Manufacturing, defence and commodities
Motilal Oswal remains overweight on defence and EMS names and has added Hindustan Aeronautics to the portfolio, citing the cheapest valuation at 28x and 22x P/E for FY27 and FY28, respectively. The brokerage noted that current valuations factor in delays in Tejas Mk1A deliveries and rising competition, while a strong order book of Rs 2.54 trillion provides revenue visibility for the next 7-8 years.
While continuing to stay underweight on metals, the brokerage has introduced Jindal Stainless alongside its existing exposure to Tata Steel.
Waaree Energies has also been added, with plans to expand domestic capacity to 25.0 GW (modules), 15.4 GW (cells), and 10.0 GW (ingot-wafer), along with 4.2 GW module capacity in the U.S. by FY27. This expansion is expected to drive EBITDA and PAT CAGR of 43% and 40%, respectively, over FY25-28.
In healthcare, Mankind Pharma has been added, with earnings expected to have bottomed out and early signs of recovery emerging in the domestic formulations business following strategic corrective measures.

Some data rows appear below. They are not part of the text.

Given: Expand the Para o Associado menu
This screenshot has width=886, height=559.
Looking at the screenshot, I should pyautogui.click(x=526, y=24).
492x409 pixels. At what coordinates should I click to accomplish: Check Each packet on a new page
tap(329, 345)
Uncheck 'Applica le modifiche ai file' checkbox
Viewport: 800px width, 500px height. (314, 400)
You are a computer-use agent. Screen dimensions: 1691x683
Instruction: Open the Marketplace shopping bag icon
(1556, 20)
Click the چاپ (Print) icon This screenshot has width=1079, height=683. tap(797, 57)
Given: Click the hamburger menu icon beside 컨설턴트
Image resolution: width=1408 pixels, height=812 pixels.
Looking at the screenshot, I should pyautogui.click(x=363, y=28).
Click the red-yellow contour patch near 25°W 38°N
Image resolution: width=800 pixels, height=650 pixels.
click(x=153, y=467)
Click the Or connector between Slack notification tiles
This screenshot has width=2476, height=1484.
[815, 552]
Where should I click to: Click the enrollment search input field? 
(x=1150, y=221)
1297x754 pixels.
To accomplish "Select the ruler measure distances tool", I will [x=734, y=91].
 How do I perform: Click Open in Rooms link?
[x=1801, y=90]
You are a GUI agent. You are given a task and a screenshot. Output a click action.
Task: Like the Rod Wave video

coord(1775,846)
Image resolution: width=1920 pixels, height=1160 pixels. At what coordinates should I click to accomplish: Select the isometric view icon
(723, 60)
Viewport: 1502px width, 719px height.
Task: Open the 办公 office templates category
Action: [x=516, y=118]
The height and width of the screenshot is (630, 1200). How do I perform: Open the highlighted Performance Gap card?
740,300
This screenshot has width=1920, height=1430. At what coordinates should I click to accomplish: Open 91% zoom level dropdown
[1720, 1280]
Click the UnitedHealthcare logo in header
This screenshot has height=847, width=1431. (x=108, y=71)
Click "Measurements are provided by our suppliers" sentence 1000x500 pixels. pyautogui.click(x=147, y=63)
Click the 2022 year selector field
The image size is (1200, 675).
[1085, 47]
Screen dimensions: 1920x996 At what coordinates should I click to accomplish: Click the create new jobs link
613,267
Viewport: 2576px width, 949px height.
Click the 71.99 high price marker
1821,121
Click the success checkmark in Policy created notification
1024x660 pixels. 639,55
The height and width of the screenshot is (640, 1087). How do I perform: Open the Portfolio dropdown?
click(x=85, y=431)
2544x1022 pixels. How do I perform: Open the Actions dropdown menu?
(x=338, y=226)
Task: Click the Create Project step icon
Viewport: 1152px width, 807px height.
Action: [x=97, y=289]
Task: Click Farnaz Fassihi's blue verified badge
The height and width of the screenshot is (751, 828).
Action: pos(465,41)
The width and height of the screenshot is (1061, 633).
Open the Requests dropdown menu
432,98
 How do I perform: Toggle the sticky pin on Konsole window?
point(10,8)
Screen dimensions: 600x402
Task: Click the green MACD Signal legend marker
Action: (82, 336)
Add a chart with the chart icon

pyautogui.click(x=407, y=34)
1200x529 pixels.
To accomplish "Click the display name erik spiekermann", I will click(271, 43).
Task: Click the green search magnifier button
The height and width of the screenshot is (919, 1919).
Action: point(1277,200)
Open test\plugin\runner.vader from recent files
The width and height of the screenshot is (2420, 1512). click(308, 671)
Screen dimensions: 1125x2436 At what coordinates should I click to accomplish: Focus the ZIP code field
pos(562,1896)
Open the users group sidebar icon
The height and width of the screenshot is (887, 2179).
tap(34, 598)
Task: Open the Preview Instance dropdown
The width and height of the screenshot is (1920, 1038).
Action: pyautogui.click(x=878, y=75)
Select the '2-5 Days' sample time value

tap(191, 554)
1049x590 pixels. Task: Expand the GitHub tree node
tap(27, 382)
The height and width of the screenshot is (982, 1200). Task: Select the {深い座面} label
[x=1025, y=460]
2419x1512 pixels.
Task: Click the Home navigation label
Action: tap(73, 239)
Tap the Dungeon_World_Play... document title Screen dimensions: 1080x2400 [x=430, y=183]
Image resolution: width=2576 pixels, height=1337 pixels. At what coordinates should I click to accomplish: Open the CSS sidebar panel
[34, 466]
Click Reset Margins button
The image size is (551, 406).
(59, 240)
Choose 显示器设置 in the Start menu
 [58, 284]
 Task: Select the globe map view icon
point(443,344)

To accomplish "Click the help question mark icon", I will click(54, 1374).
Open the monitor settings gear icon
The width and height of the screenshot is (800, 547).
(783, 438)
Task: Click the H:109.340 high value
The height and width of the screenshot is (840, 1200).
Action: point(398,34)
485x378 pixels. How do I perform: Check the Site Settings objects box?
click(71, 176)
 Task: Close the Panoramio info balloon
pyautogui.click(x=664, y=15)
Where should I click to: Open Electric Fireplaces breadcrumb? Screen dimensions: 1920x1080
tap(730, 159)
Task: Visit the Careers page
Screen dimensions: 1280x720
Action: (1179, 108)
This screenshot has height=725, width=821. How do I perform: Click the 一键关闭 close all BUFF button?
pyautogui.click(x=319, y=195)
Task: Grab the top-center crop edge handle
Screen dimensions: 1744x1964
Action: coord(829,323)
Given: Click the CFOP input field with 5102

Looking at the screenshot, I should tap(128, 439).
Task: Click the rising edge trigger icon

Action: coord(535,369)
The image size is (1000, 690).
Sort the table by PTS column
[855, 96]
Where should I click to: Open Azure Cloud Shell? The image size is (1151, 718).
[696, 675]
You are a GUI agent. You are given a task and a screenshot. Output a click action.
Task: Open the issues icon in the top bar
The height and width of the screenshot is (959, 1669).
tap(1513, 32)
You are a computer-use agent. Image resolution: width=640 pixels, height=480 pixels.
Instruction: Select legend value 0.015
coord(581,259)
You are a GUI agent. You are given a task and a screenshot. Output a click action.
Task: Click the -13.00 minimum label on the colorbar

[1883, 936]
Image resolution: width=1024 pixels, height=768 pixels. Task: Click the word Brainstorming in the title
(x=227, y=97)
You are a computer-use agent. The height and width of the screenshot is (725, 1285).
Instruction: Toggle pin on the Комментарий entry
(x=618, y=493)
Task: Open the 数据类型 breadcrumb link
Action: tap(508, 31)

Within the SMID segment, where the brokerage remains overweight, LT Foods has been introduced, backed by rising global basmati consumption and demand tailwinds from an expanding South Asian diaspora, supported by strong brand recall and farmer relationships.
(Disclaimer: Recommendations, suggestions, views and opinions given by the experts are their own. These do not represent the views of The Economic Times.)